### Short task
Update the items below, changing every "How do I perform" to "How can I perform" and leaving everything else unchanged.

►

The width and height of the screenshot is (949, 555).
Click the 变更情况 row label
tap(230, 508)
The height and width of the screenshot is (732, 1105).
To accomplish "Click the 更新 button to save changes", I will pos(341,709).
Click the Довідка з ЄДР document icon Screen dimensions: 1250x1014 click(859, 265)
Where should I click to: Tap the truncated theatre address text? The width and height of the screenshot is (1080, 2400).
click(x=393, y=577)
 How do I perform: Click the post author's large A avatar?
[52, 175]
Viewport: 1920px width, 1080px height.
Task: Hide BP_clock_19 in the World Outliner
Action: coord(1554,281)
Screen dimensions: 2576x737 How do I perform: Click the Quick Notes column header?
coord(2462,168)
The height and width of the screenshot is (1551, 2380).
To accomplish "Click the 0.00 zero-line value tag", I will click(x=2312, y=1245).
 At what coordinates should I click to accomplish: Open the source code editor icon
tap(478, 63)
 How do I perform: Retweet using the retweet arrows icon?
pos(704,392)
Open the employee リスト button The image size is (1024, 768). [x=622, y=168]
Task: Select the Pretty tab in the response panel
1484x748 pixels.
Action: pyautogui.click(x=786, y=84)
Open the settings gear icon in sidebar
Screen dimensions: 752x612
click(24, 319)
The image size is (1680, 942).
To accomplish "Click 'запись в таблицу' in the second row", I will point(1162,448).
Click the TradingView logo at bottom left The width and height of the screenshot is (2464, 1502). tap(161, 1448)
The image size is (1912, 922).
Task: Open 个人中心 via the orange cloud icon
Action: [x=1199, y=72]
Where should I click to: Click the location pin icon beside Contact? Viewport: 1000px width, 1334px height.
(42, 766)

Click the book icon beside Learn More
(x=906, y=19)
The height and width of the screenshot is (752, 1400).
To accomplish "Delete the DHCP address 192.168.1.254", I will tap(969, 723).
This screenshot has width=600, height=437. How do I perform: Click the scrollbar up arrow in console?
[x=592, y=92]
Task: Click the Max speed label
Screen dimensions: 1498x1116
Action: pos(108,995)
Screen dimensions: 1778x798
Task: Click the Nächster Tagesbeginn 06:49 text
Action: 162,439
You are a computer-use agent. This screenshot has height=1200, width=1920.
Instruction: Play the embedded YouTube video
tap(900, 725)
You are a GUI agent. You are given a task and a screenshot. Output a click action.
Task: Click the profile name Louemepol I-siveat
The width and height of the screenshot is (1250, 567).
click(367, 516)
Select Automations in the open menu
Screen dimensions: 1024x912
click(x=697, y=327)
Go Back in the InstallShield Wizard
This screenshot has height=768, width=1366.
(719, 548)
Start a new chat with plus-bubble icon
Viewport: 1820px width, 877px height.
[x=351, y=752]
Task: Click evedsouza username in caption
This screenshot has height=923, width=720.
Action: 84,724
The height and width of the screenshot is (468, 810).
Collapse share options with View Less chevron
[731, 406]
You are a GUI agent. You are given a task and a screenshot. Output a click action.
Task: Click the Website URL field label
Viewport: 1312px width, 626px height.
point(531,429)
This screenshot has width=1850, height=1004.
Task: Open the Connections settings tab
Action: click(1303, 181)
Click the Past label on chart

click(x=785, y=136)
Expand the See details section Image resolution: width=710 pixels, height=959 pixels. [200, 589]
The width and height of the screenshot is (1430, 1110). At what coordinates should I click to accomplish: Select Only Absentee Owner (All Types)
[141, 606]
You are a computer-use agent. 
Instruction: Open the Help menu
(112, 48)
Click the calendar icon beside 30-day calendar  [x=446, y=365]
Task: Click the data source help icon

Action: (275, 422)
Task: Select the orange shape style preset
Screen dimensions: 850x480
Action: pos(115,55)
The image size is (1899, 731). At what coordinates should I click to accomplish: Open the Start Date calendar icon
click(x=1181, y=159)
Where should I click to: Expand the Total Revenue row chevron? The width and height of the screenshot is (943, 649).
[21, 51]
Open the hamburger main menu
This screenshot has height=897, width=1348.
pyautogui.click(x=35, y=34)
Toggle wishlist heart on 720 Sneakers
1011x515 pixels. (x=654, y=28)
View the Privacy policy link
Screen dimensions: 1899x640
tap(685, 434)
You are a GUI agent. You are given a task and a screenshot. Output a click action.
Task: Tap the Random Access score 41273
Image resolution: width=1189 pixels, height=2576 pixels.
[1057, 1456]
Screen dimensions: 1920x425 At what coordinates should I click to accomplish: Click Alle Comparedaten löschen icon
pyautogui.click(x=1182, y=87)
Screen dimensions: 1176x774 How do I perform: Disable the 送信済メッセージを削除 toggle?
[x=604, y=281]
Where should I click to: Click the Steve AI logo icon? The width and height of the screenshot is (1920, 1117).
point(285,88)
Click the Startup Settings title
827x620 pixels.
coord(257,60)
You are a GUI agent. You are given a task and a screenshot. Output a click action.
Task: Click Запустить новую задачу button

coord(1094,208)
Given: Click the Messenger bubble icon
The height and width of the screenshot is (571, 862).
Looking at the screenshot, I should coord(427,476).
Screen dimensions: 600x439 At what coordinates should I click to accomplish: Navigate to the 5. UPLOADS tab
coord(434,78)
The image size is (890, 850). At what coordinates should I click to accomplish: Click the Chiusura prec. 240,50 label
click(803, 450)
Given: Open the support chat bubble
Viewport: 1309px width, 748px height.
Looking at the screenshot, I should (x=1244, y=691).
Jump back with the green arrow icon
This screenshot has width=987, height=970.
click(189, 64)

◄

### The answer
The width and height of the screenshot is (949, 555).
Click the 变更情况 row label
tap(230, 508)
The height and width of the screenshot is (732, 1105).
To accomplish "Click the 更新 button to save changes", I will pos(341,709).
Click the Довідка з ЄДР document icon Screen dimensions: 1250x1014 click(859, 265)
Where should I click to: Tap the truncated theatre address text? The width and height of the screenshot is (1080, 2400).
click(x=393, y=577)
 How can I perform: Click the post author's large A avatar?
[52, 175]
Viewport: 1920px width, 1080px height.
Task: Hide BP_clock_19 in the World Outliner
Action: coord(1554,281)
Screen dimensions: 2576x737 How can I perform: Click the Quick Notes column header?
coord(2462,168)
The height and width of the screenshot is (1551, 2380).
To accomplish "Click the 0.00 zero-line value tag", I will click(x=2312, y=1245).
 At what coordinates should I click to accomplish: Open the source code editor icon
tap(478, 63)
 How can I perform: Retweet using the retweet arrows icon?
pos(704,392)
Open the employee リスト button The image size is (1024, 768). [x=622, y=168]
Task: Select the Pretty tab in the response panel
1484x748 pixels.
Action: pyautogui.click(x=786, y=84)
Open the settings gear icon in sidebar
Screen dimensions: 752x612
click(24, 319)
The image size is (1680, 942).
To accomplish "Click 'запись в таблицу' in the second row", I will point(1162,448).
Click the TradingView logo at bottom left The width and height of the screenshot is (2464, 1502). tap(161, 1448)
The image size is (1912, 922).
Task: Open 个人中心 via the orange cloud icon
Action: [x=1199, y=72]
Where should I click to: Click the location pin icon beside Contact? Viewport: 1000px width, 1334px height.
(42, 766)

Click the book icon beside Learn More
(x=906, y=19)
The height and width of the screenshot is (752, 1400).
To accomplish "Delete the DHCP address 192.168.1.254", I will tap(969, 723).
This screenshot has width=600, height=437. How can I perform: Click the scrollbar up arrow in console?
[x=592, y=92]
Task: Click the Max speed label
Screen dimensions: 1498x1116
Action: pos(108,995)
Screen dimensions: 1778x798
Task: Click the Nächster Tagesbeginn 06:49 text
Action: 162,439
You are a computer-use agent. This screenshot has height=1200, width=1920.
Instruction: Play the embedded YouTube video
tap(900, 725)
You are a GUI agent. You are given a task and a screenshot. Output a click action.
Task: Click the profile name Louemepol I-siveat
The width and height of the screenshot is (1250, 567).
click(367, 516)
Select Automations in the open menu
Screen dimensions: 1024x912
click(x=697, y=327)
Go Back in the InstallShield Wizard
This screenshot has height=768, width=1366.
(719, 548)
Start a new chat with plus-bubble icon
Viewport: 1820px width, 877px height.
[x=351, y=752]
Task: Click evedsouza username in caption
This screenshot has height=923, width=720.
Action: 84,724
The height and width of the screenshot is (468, 810).
Collapse share options with View Less chevron
[731, 406]
You are a GUI agent. You are given a task and a screenshot. Output a click action.
Task: Click the Website URL field label
Viewport: 1312px width, 626px height.
point(531,429)
This screenshot has width=1850, height=1004.
Task: Open the Connections settings tab
Action: click(1303, 181)
Click the Past label on chart

click(x=785, y=136)
Expand the See details section Image resolution: width=710 pixels, height=959 pixels. [200, 589]
The width and height of the screenshot is (1430, 1110). At what coordinates should I click to accomplish: Select Only Absentee Owner (All Types)
[141, 606]
You are a computer-use agent. 
Instruction: Open the Help menu
(112, 48)
Click the calendar icon beside 30-day calendar  [x=446, y=365]
Task: Click the data source help icon

Action: (275, 422)
Task: Select the orange shape style preset
Screen dimensions: 850x480
Action: pos(115,55)
The image size is (1899, 731). At what coordinates should I click to accomplish: Open the Start Date calendar icon
click(x=1181, y=159)
Where should I click to: Expand the Total Revenue row chevron? The width and height of the screenshot is (943, 649).
[21, 51]
Open the hamburger main menu
This screenshot has height=897, width=1348.
pyautogui.click(x=35, y=34)
Toggle wishlist heart on 720 Sneakers
1011x515 pixels. (x=654, y=28)
View the Privacy policy link
Screen dimensions: 1899x640
tap(685, 434)
You are a GUI agent. You are given a task and a screenshot. Output a click action.
Task: Tap the Random Access score 41273
Image resolution: width=1189 pixels, height=2576 pixels.
[1057, 1456]
Screen dimensions: 1920x425 At what coordinates should I click to accomplish: Click Alle Comparedaten löschen icon
pyautogui.click(x=1182, y=87)
Screen dimensions: 1176x774 How can I perform: Disable the 送信済メッセージを削除 toggle?
[x=604, y=281]
Where should I click to: Click the Steve AI logo icon? The width and height of the screenshot is (1920, 1117).
point(285,88)
Click the Startup Settings title
827x620 pixels.
coord(257,60)
You are a GUI agent. You are given a task and a screenshot. Output a click action.
Task: Click Запустить новую задачу button

coord(1094,208)
Given: Click the Messenger bubble icon
The height and width of the screenshot is (571, 862).
Looking at the screenshot, I should coord(427,476).
Screen dimensions: 600x439 At what coordinates should I click to accomplish: Navigate to the 5. UPLOADS tab
coord(434,78)
The image size is (890, 850). At what coordinates should I click to accomplish: Click the Chiusura prec. 240,50 label
click(803, 450)
Given: Open the support chat bubble
Viewport: 1309px width, 748px height.
Looking at the screenshot, I should (x=1244, y=691).
Jump back with the green arrow icon
This screenshot has width=987, height=970.
click(189, 64)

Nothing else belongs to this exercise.